The Go ecosystem for AI agents is leaner than Python's by design. Most production stacks consist of a single provider SDK, the standard library, one vector-store client, and OpenTelemetry. Here's the short list, with opinions.
Every major provider ships a hand-maintained Go SDK now. Use the official one for the model you're targeting. Resist the temptation to lock in to a multi-provider abstraction on day one — premature portability is the most expensive abstraction in agent code.

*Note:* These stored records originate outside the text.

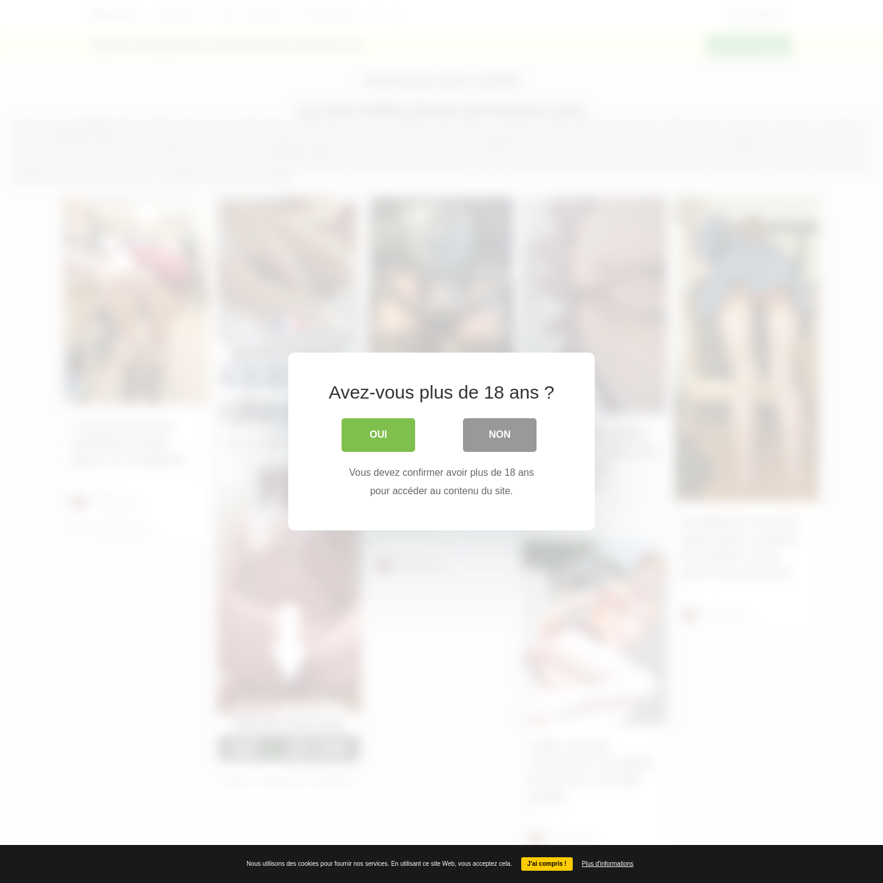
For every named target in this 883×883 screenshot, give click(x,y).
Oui (378, 434)
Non (500, 434)
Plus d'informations (607, 863)
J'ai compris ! (547, 863)
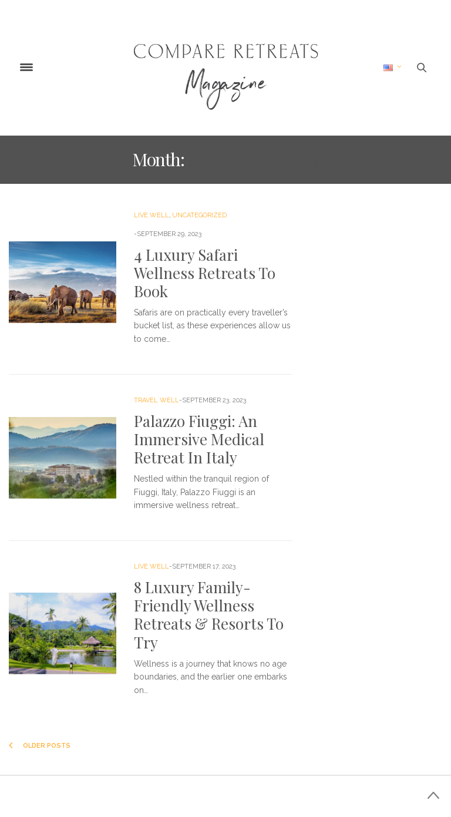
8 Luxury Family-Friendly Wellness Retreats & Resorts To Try (209, 615)
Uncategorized (199, 215)
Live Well (151, 215)
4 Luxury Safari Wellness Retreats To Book (204, 272)
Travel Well (156, 400)
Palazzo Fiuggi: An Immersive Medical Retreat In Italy (199, 439)
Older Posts (39, 746)
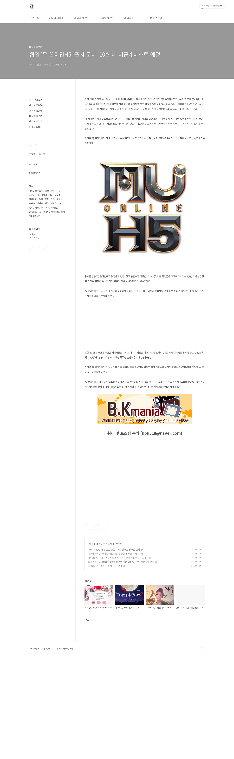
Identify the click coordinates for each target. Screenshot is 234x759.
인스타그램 (40, 249)
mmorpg (33, 211)
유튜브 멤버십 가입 (65, 747)
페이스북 (32, 249)
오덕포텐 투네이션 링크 (39, 747)
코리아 (59, 199)
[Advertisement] (144, 538)
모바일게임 (44, 211)
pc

The first-party Go SDK for Claude. First-class support for tool use, parallel tool calls, prompt caching, extended thinking, the Files API, and SSE streaming. The most ergonomic SDK in this list for long-running agentic loops.
OpenAI's official Go client — function calling, structured outputs via response_format, embeddings, the Responses API, batch jobs, file uploads. Vendored by Anthropic (as part of their multi-provider eval harness) and OpenAI alike, so it sees real production load.
The unified Gemini client — replaces the older generative-ai-go. Supports function calling, Gemini 2.5 multimodal inputs, long-context (1M+ tokens), grounding with Google Search, and the Live API for bidirectional streaming.
Cohere's official Go SDK — useful for two specific things: Rerank-3 (the best-in-class reranker for RAG pipelines) and embed-v3 (multilingual embeddings). Most agents reach for it as a complement, not a primary model.
If your stack lives in AWS and you need IAM-shaped access controls (rather than provider API keys), the Bedrock Runtime client is the path. Multiplexes Anthropic, Meta, Mistral, Cohere, and Amazon Titan behind a single signed API.
The official Go client for Ollama — talk to llama3, qwen2.5-coder, deepseek-r1, etc., running locally via Ollama's HTTP server. The right pick for air-gapped agents, integration tests, and "doesn't ship the API key" demos.
Go has fewer agent frameworks than Python because Go developers are skeptical of frameworks. The three below are the ones with non-trivial production usage. Read their source — they're all small enough to skim in an afternoon.
The community Go port of LangChain. Provider abstractions, basic chains, tool wrappers, vector store interfaces. Good for prototyping; most teams outgrow it once they need fine control over message shape or streaming.
ByteDance's open-source agent framework. Stronger primitives than langchaingo for agent graphs (DAG composition, parallel branches, structured streaming). Heavier, but more honest about modeling the agent runtime.
Google's Genkit framework, with a Go runtime. Good developer-tooling story (local UI, eval harness, deploy to Cloud Run). Couples tightly to Google's ecosystem; useful if you're already there.
A framework that hides the message protocol from you isn't saving you complexity — it's deferring the moment you have to learn it. Pay the tuition early; your agents will be better.
Don't add a new database for embeddings until you have a benchmarked reason. pgvector is the right default for almost every Go shop. Specialized stores earn their keep at scales most agents will never reach.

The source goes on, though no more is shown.